English National Opera at the London Coliseum, June 23
This was a red-letter day for ENO, an outstanding production of Britten’s most worrying opera. Every time you see the Screw, you think it must be the composer’s greatest work, but then you see Budd …
Musical standards were impeccable, with the chorus (much augmented) and orchestra on absolutely top form. Edward Gardner had the epic scale of the score firmly under his belt and, given the clarity of texture he drew from his players, its detail as well. There were subtleties that I honestly hadn’t taken on board before, and the simplicity of the staging meant that you listened all the more attentively. The casting was strong from top to bottom—I wish there were space to name and praise singers in the many smaller roles. Kim Begley’s experienced Vere made every word tell—oh, those wretched surtitles. Maybe he was a little bland in the first act, but he rose to the man’s panic after the trial and—already the old Vere—to his witnessing of Budd’s execution and then to the Epilogue. Maybe Vere’s worst punishment is that, like Verdi’s Alvaro in the revised Forza, he survives.
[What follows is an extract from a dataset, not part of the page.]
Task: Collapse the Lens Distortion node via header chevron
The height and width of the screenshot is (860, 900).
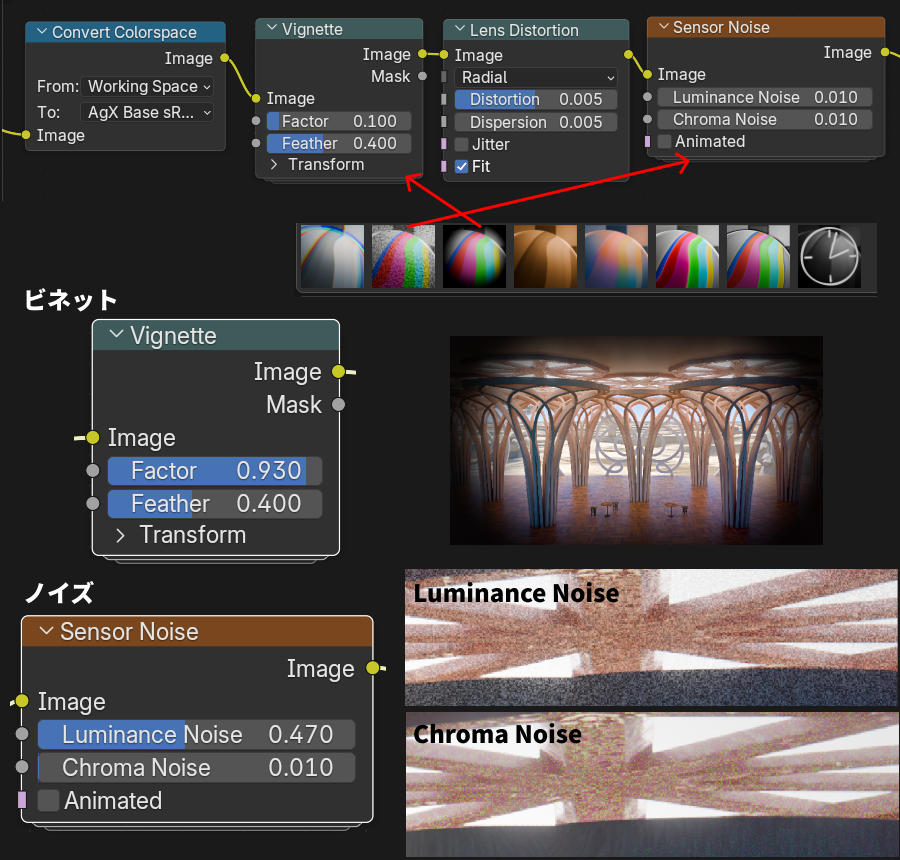Action: coord(461,31)
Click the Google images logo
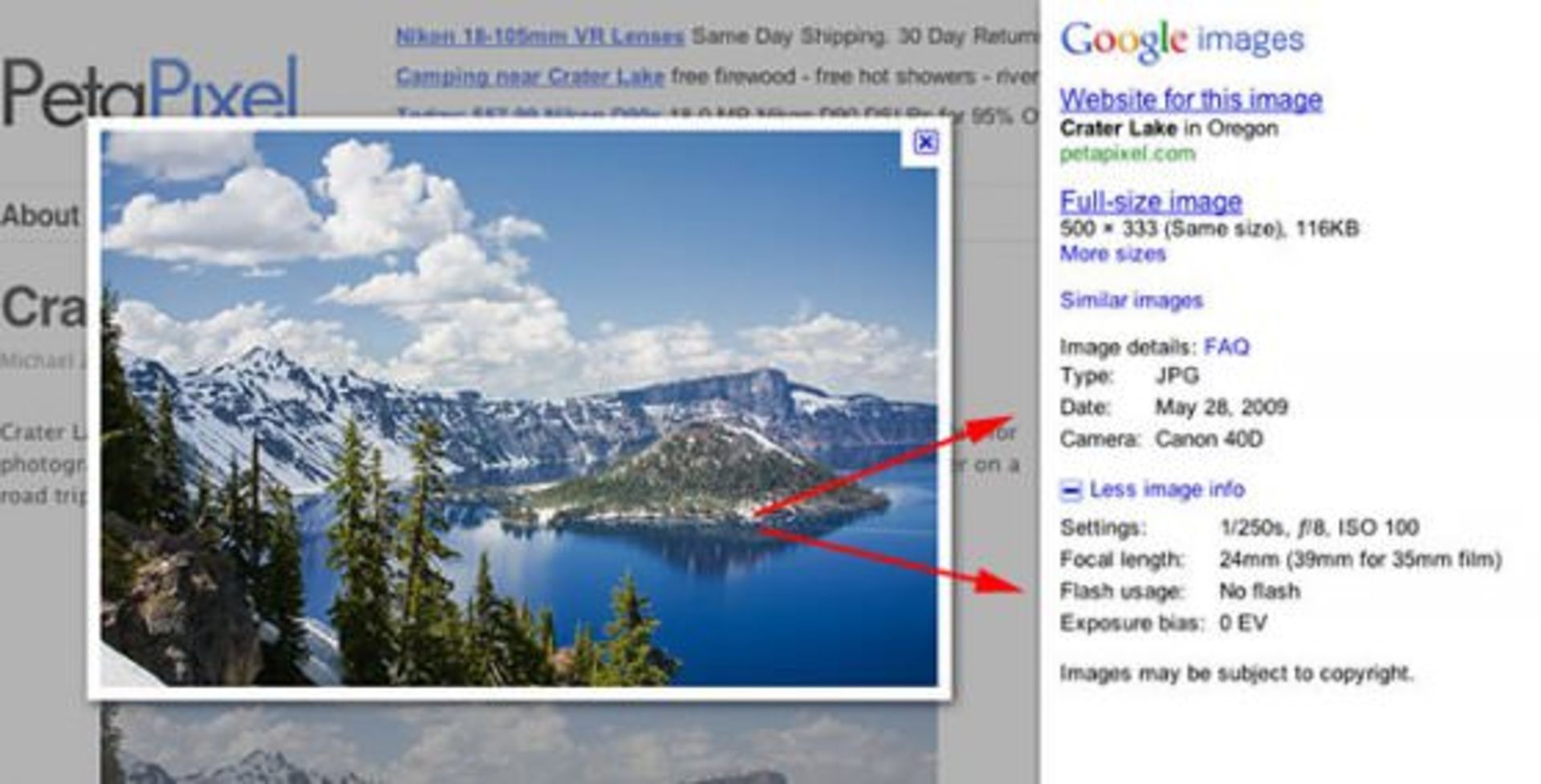This screenshot has width=1541, height=784. click(1181, 40)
Matthew Rose’s Claggart was equally strongly sung on ink-black tone. The last sentence of his monologue, launched pianissimo, was properly spine-chilling. Did you feel any sympathy, or should you, for a character potentially as tragic as Vere, as you did for Phillip Ens’s Master-at-Arms for WNO in 1998? A talking-point, and no criticism of Rose’s overpowering impersonation. Given the plangent musicianship with which the ENO Harewood Artist Benedict Nelson sang his Darbies solo, you could understand why he was cast as Budd, though ideally you need more weight of tone in the earlier scenes. Oddly, this is not really a young singer’s role—Christopher Maltman took it on prematurely for WNO, but he would be ideal today, as Nelson will be in a year or two.
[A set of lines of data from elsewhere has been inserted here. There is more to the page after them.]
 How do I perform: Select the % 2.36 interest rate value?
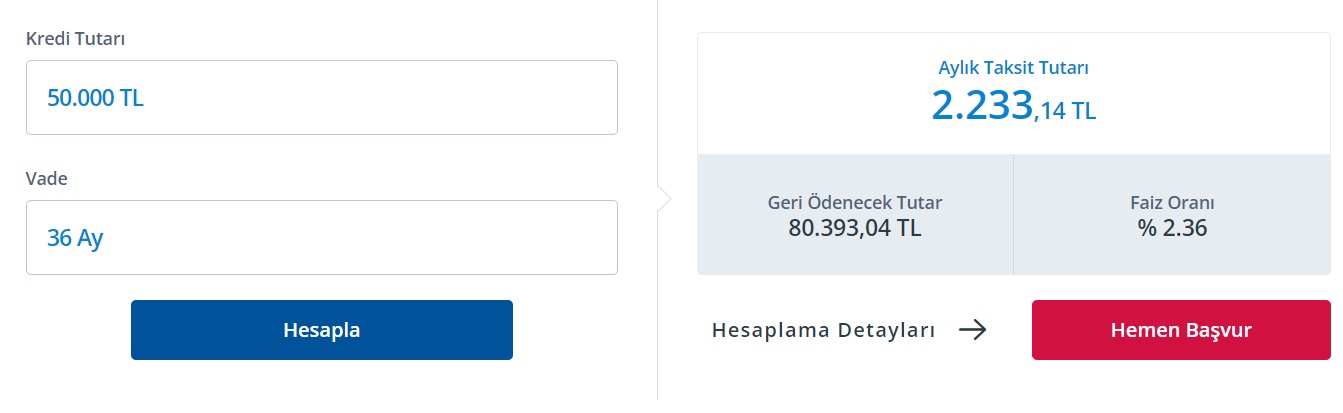[x=1172, y=228]
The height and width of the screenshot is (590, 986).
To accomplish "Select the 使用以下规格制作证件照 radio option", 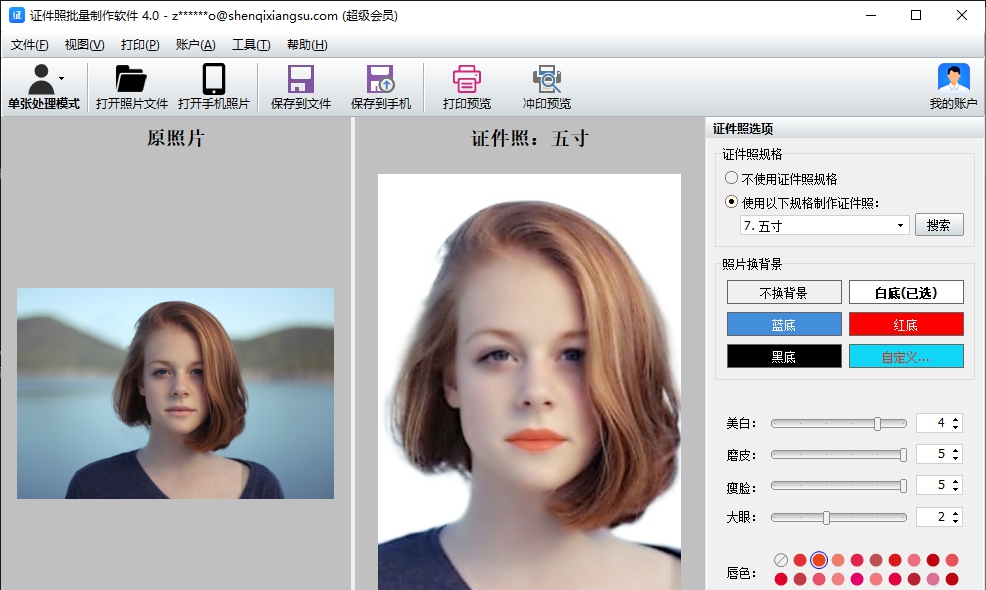I will [732, 202].
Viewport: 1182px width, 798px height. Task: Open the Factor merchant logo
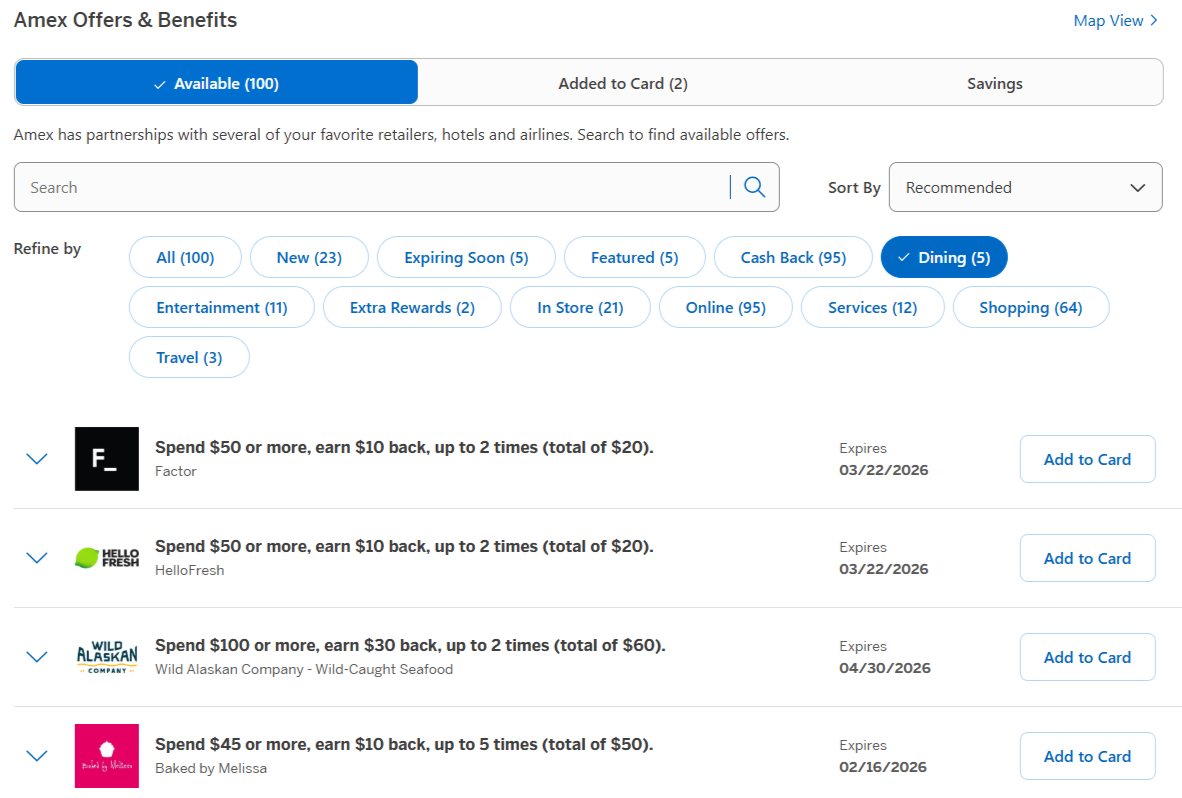tap(106, 459)
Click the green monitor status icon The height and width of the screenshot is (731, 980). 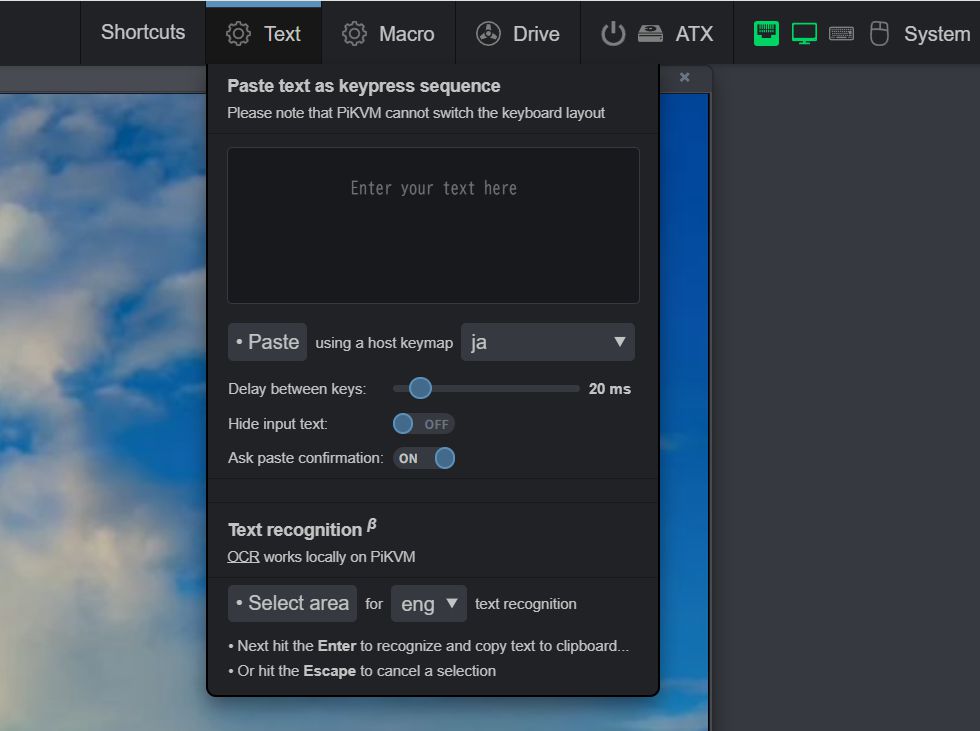804,33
Two other ENO Harewood Artists must be mentioned, Nicky Spence’s unusually powerfully presented Novice and Duncan Rock’s noticeable Donald. This Novice, bespectacled and generous of girth, must have been pressed by someone other than Claggart, and Spence sang with bags of incisive tone and freshly conceived characterization, turning what can seem a minor role into a major one. And there was Gwynne Howell’s Dansker, unsurpassable for so many years. If love, whatever that may be, has any place in this opera, then it is Dansker’s for Budd, and Howell’s ‘Goodbye, Baby’ was heart-breaking.